● **THE RECORDS**
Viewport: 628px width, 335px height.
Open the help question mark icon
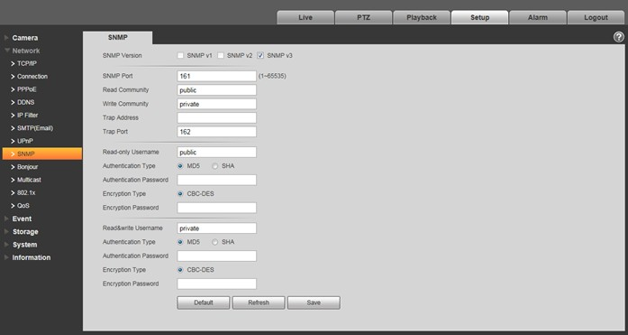618,37
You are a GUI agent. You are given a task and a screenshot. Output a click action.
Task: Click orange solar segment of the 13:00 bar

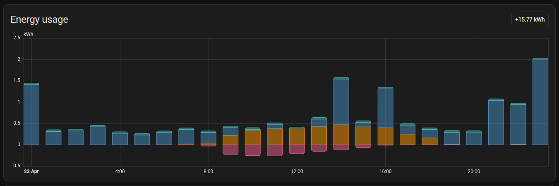(319, 135)
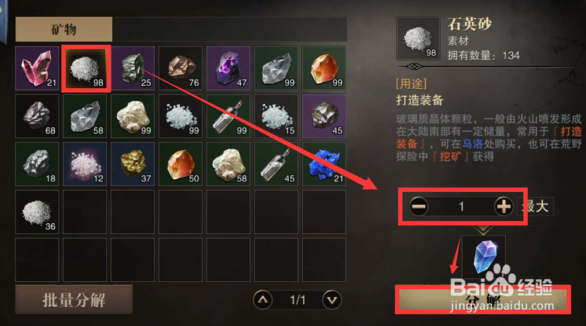Select the orange gem with 50

point(180,164)
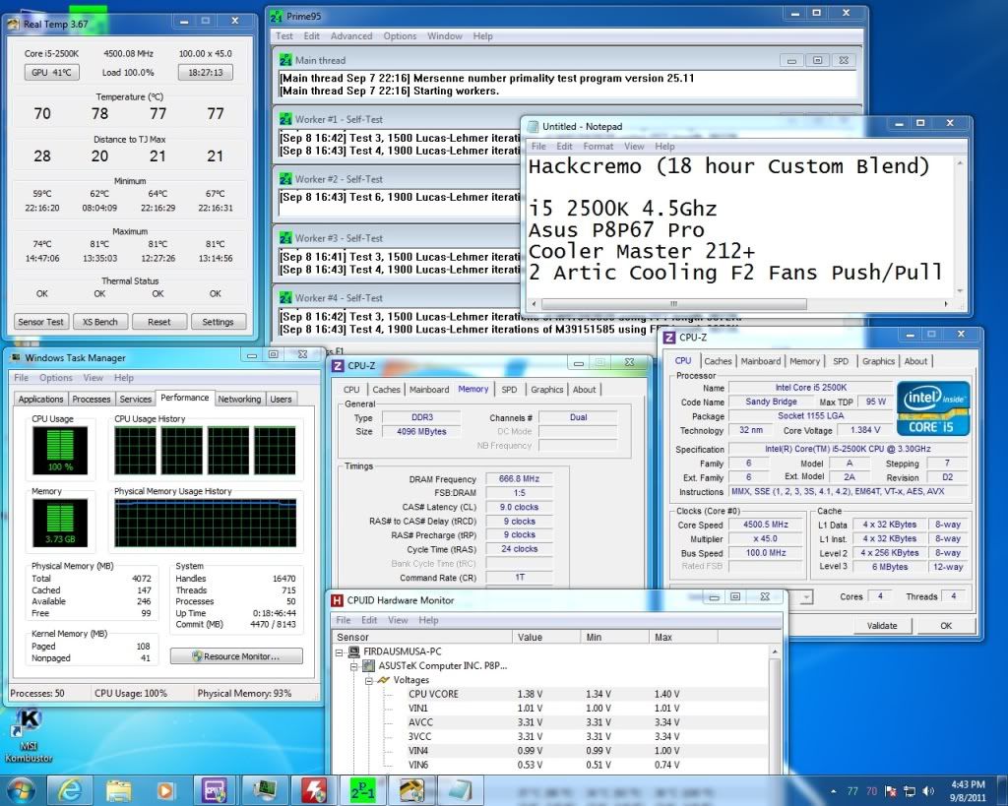Click the Windows Start orb
This screenshot has height=806, width=1008.
[x=22, y=789]
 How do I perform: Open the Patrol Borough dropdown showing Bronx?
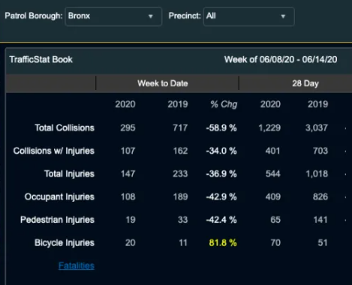click(113, 17)
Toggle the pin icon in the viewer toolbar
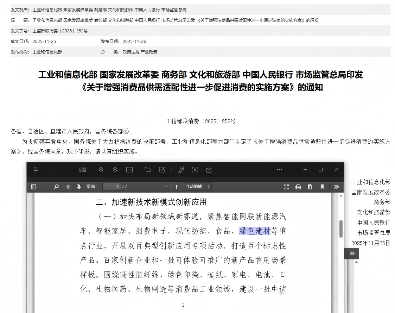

● **TASK OBJECTIVE**
The entries are to be reproduced exactly, excluding any pictures they contain.

● **FINISHED EXERCISE**
Viewport: 628px width, 335px height.
Open the help question mark icon
618,37
You are a GUI agent. You are given a task and a screenshot. Output a click action.
Task: Click orange solar segment of the 13:00 bar

(319, 135)
Select the orange gem with 50

point(180,164)
Click the Windows Start orb
This screenshot has height=806, width=1008.
[x=22, y=789]
 How do I perform: Open the Patrol Borough dropdown showing Bronx?
click(113, 17)
Toggle the pin icon in the viewer toolbar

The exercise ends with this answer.